Seguramente en algún momento hubo buenas ideas pero alguien decidió que eran demasiado buenas y las mando a tomar viento. Una serie B llena de efectitos y diseños pero con personajes de electroencefalograma plano, acción un poco liosa y un final que es para mear y no echar gota. ¿Domingo al mediodía? Sí. ¿Resto de los días? NO.

Alien vs. Predator (Paul W.S. Anderson, 2004)

Tener un ínfimo presupuesto no es óbice para no realizar películas más que interesantes. Sandy Collora, un habitual del fandom, demuestra su buen hacer en un sobrio metraje donde la acción sumada a escuetos diálogos y efectos apoyados en un diseño de producción impresionante dan lugar a una caza al “hombre” muy interesante aunque un poco estirada. Merece la pena ser vista.

Hunter Prey (Sandy Collora, 2010)

Emmerich afronta esta película protagonizada por dos héroes de acción ochentero con la única filosofía posible: Macarrada.

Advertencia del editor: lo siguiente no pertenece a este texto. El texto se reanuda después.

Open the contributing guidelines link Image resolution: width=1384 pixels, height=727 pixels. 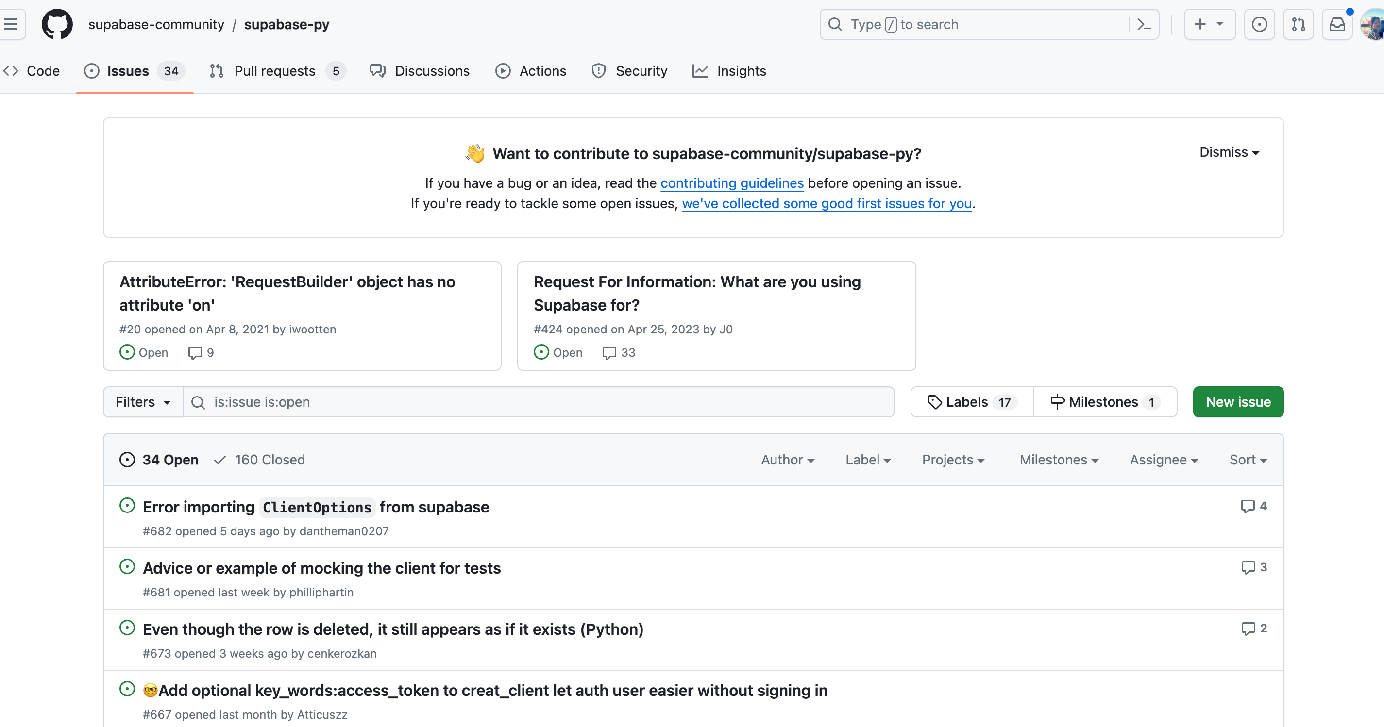[732, 183]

De principio a fin es un ejemplo de divertimento lleno de escenas de acción bien rodadas, malos muy malos, buenos muy buenos y mucha explosión al estilo BAY. Humor socarrón, hostias por doquier, dos protagonistas en plenitud física y mucho descaro en un producto entretenidísimo.

Soldado Universal (Roland Emmerich, 1992)

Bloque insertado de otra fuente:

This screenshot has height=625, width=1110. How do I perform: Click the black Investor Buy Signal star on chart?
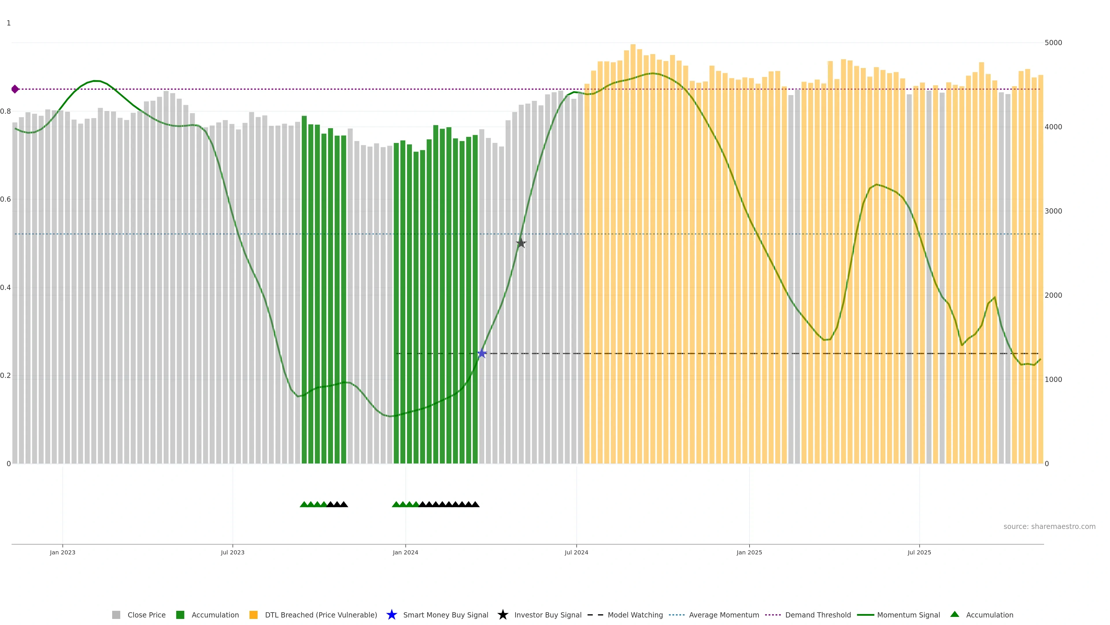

Revisión del mito de “Frankenstein” con células madre y doctora madurita-sexy por medio. Mantiene un buen ritmo, tiene giros curiosos - esa capacidad telepática desarrollada postmorten - y aporta algunas cuestiones morales interesantes pero la continua cháchara pseudocientífica sumada a un gore pobre le bajan enteros. Ni fu ni fa.

The Frankenstein Syndrome (Sean Tretta, 2010)

A la vejez, viruelas. Corman se vuelve a enfundar las gafas de productor en un subproducto a medias con SyFy. Modificación genética de animales peligrosos con el dinero de los contribuyentes enmarcan una serie B llena de momentos delirantes, mucha risa y efectos deleznables con un ritmo irregular que sólo es recomendable si vas a tomar alguna clase de droga con colegas.

Dinocroc vs. Supergator (Rob Robertson & Jim Wynorski, 2010)

Serie B que mezcla los Mad doctors, con la experimentación genética en cruce de especies y algo de monster movie de los 50. De menos a más y con algunas escenas bastante bien ideadas pesan en su contra unos efectos bastante baratos, un desarrollo de personajes algo pobre - ese mad doctor poco explorado y poco chiflado - y, sobre todo, que haya envejecido tan mal. Se puede ver pero no esperéis mucho.